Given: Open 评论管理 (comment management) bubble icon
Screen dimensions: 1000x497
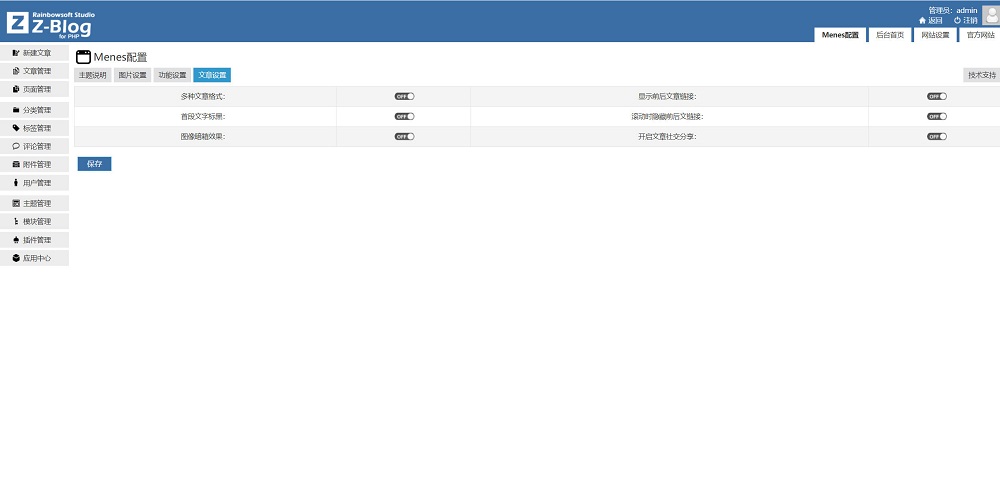Looking at the screenshot, I should tap(16, 146).
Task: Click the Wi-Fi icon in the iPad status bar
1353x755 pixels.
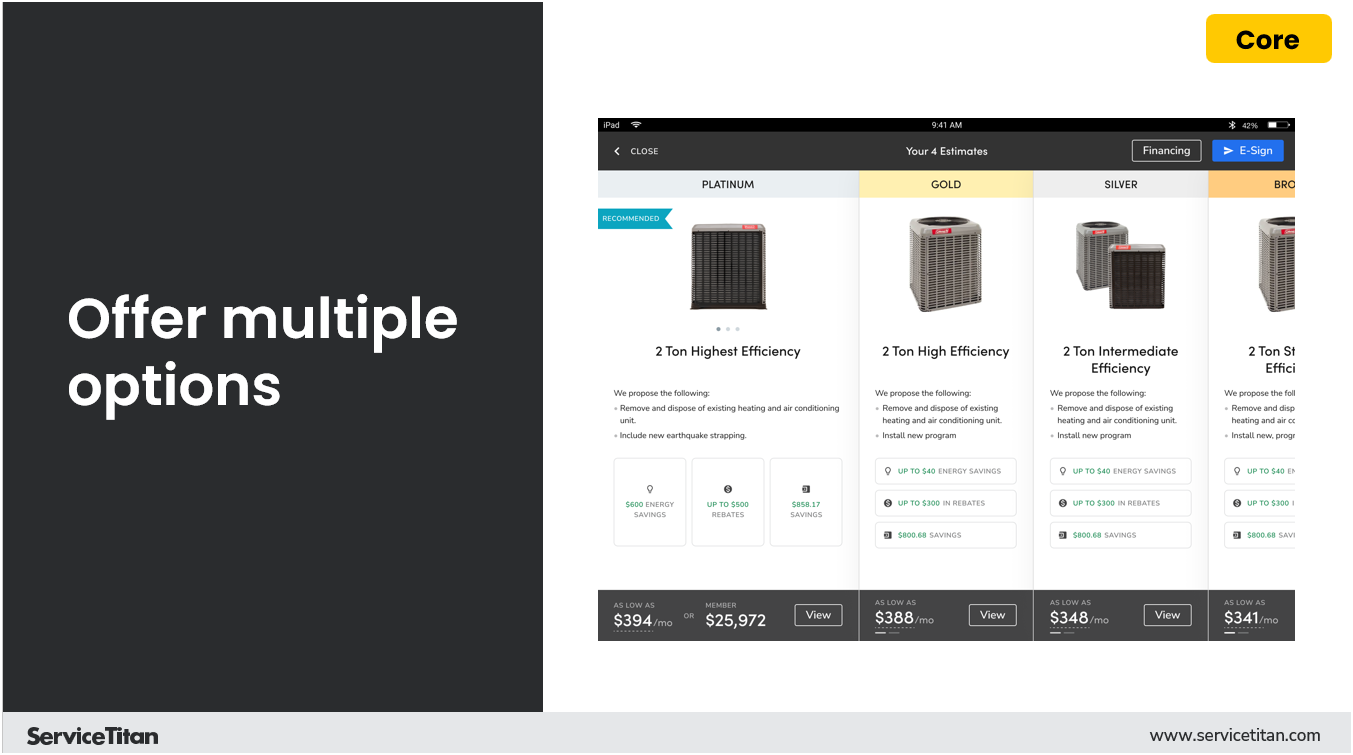Action: click(x=634, y=125)
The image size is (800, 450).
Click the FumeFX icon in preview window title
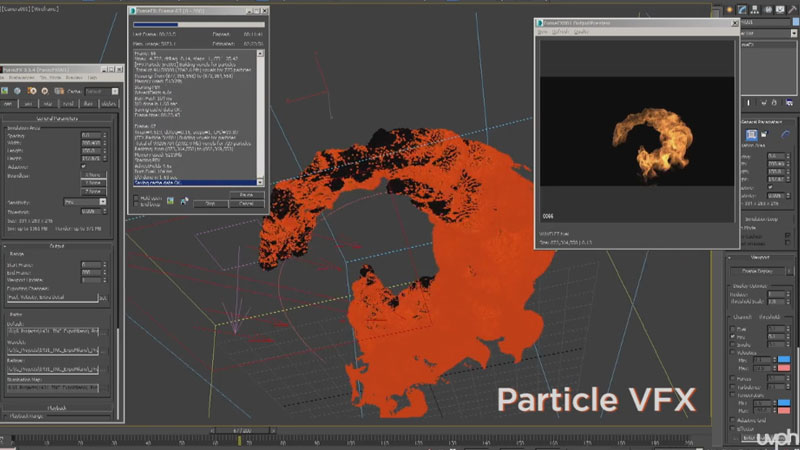point(540,22)
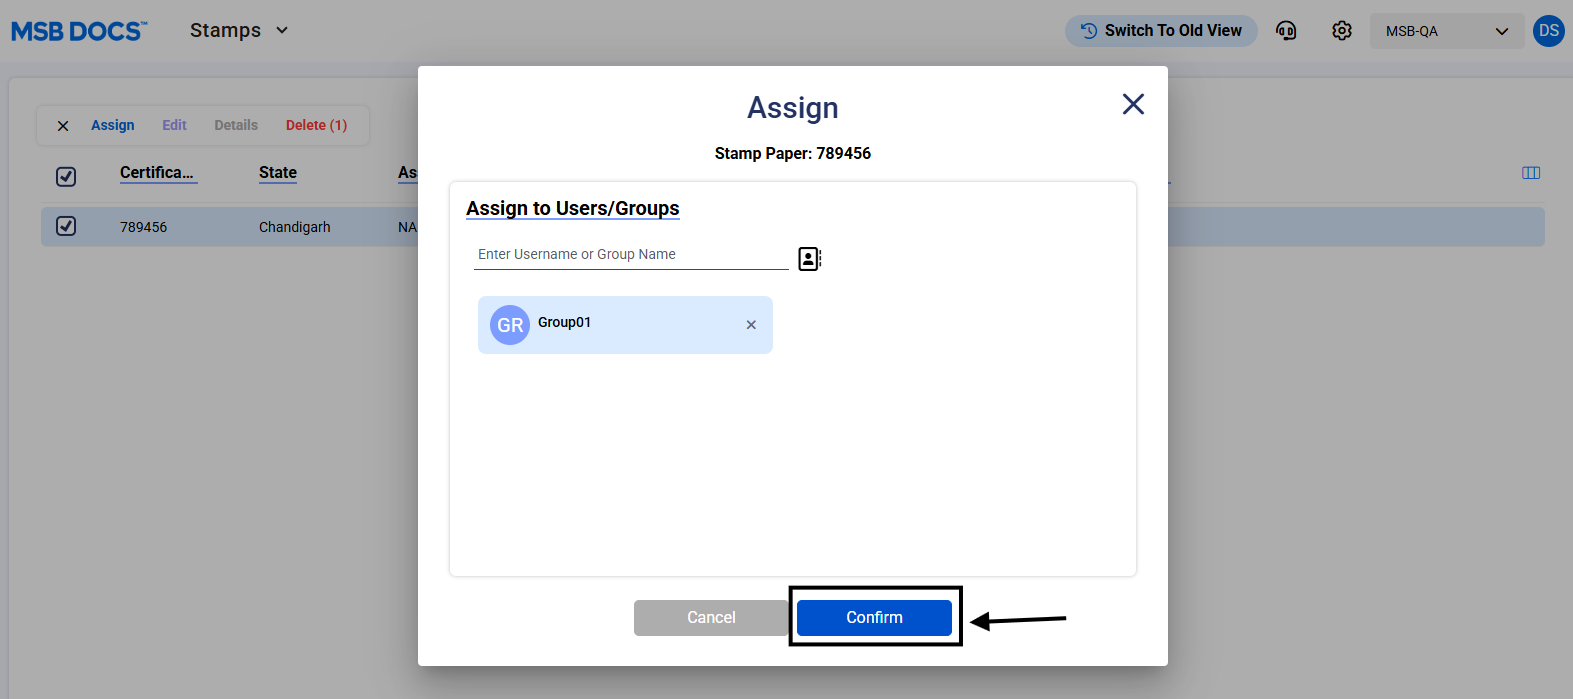Screen dimensions: 1573x699
Task: Open the support headset icon
Action: [x=1286, y=31]
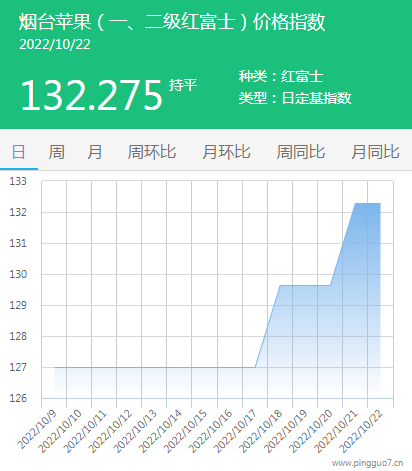Click the 126 y-axis label
This screenshot has width=412, height=471.
click(18, 398)
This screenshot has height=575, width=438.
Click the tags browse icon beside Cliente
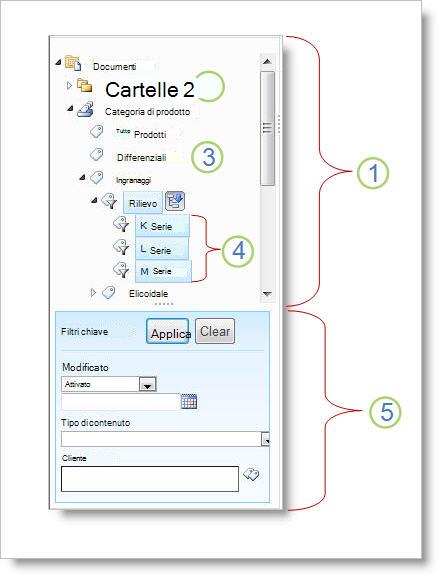[x=251, y=475]
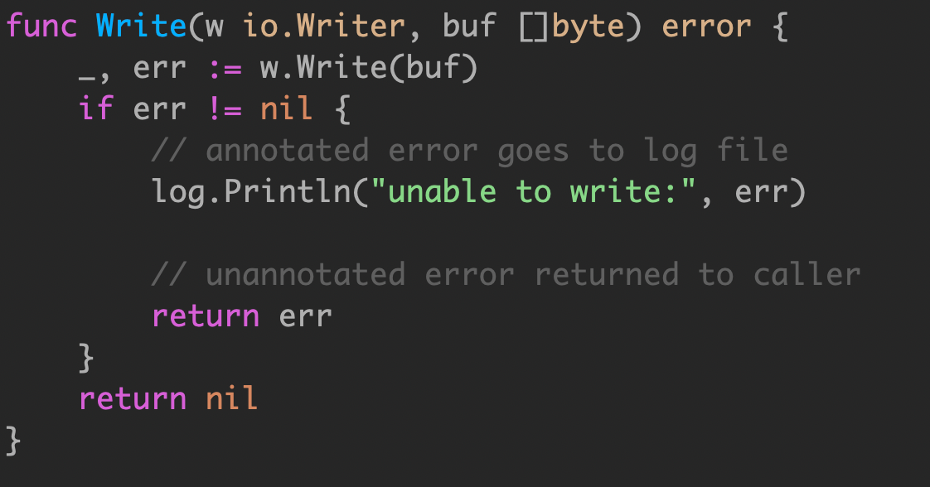930x487 pixels.
Task: Click the io.Writer parameter type
Action: (324, 26)
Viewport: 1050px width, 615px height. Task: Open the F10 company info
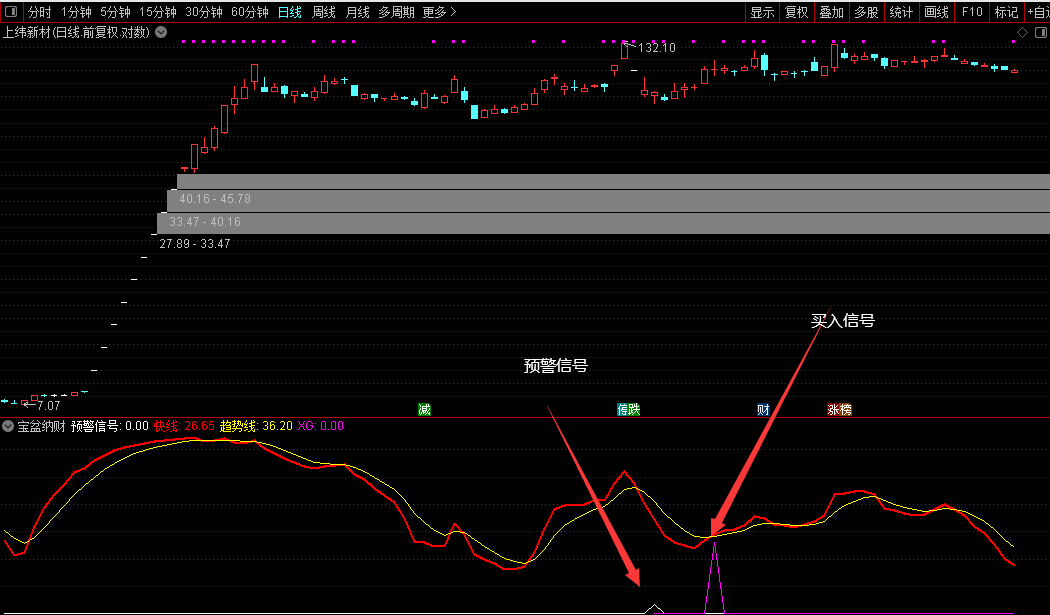pos(971,12)
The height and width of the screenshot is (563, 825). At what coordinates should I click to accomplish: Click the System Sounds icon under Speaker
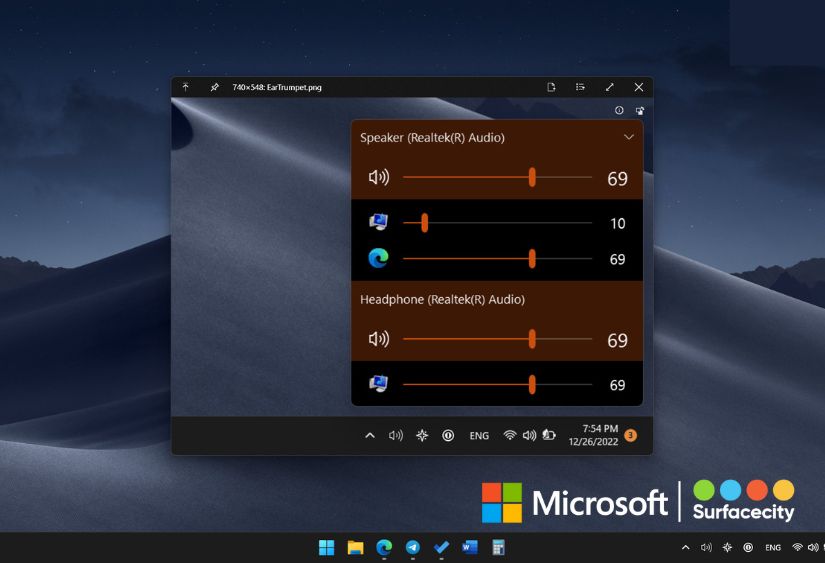378,222
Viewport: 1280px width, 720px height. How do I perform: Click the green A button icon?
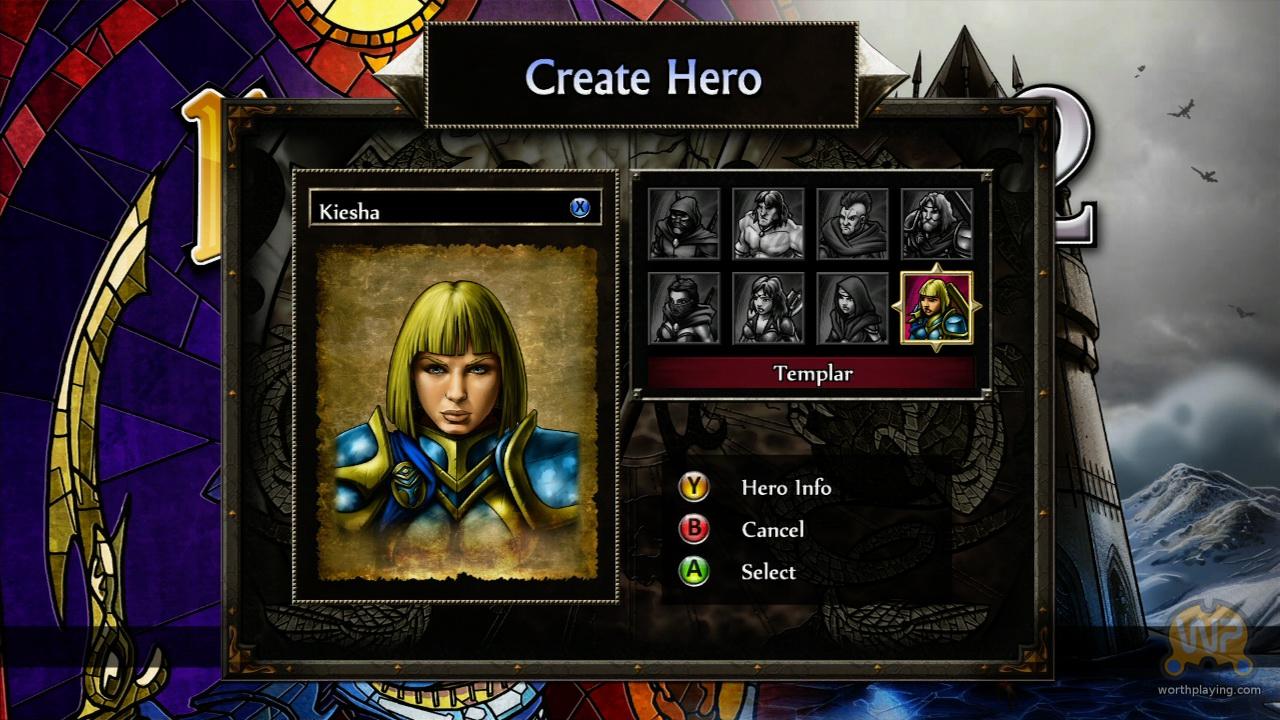(x=694, y=572)

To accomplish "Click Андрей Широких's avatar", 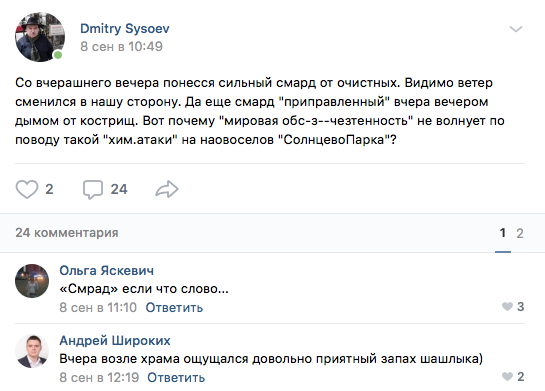I will coord(32,351).
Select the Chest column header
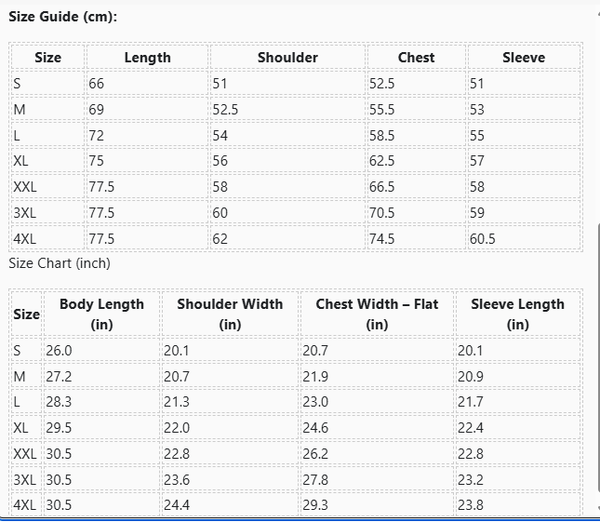This screenshot has height=522, width=600. (416, 58)
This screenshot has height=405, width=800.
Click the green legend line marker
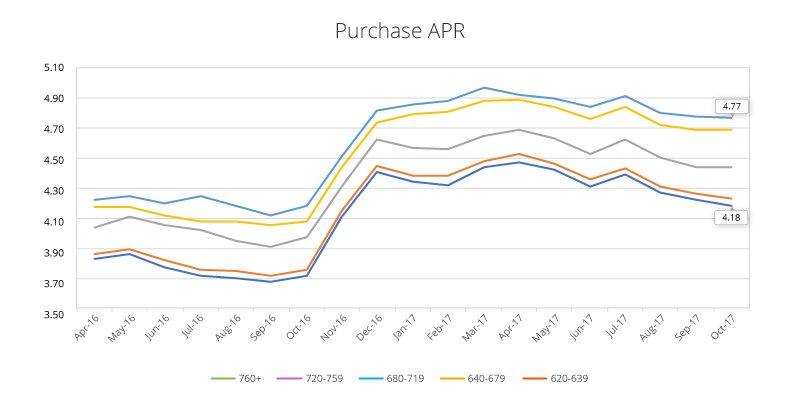pos(222,378)
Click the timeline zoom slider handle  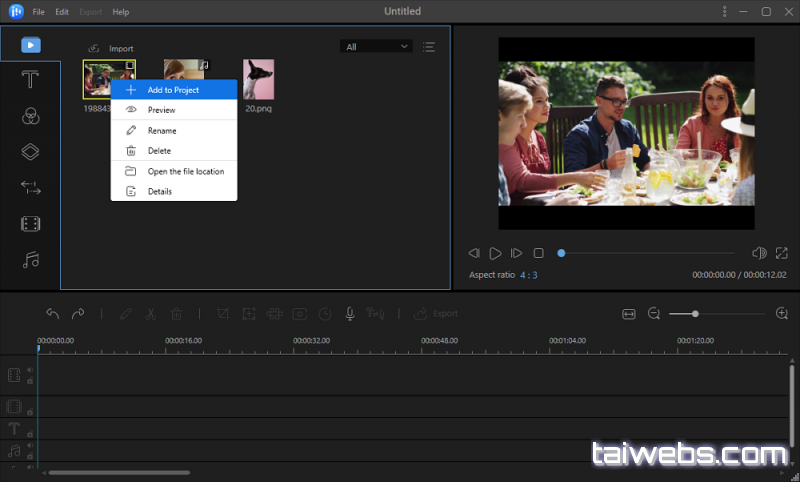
● ● ●
* WORK ORDER
Out of the records above, please copy exactly the lines from the line with "1353x755 pixels." up to and including the line with "This screenshot has height=575, width=438.", minus the pictures.

* EXERCISE OUTPUT
1353x755 pixels.
Action: click(x=634, y=125)
The image size is (800, 450).
Click the FumeFX icon in preview window title
point(540,22)
Screen dimensions: 1573x699
Task: Open the support headset icon
Action: [x=1286, y=31]
Click the 126 y-axis label
This screenshot has width=412, height=471.
click(18, 398)
This screenshot has height=575, width=438.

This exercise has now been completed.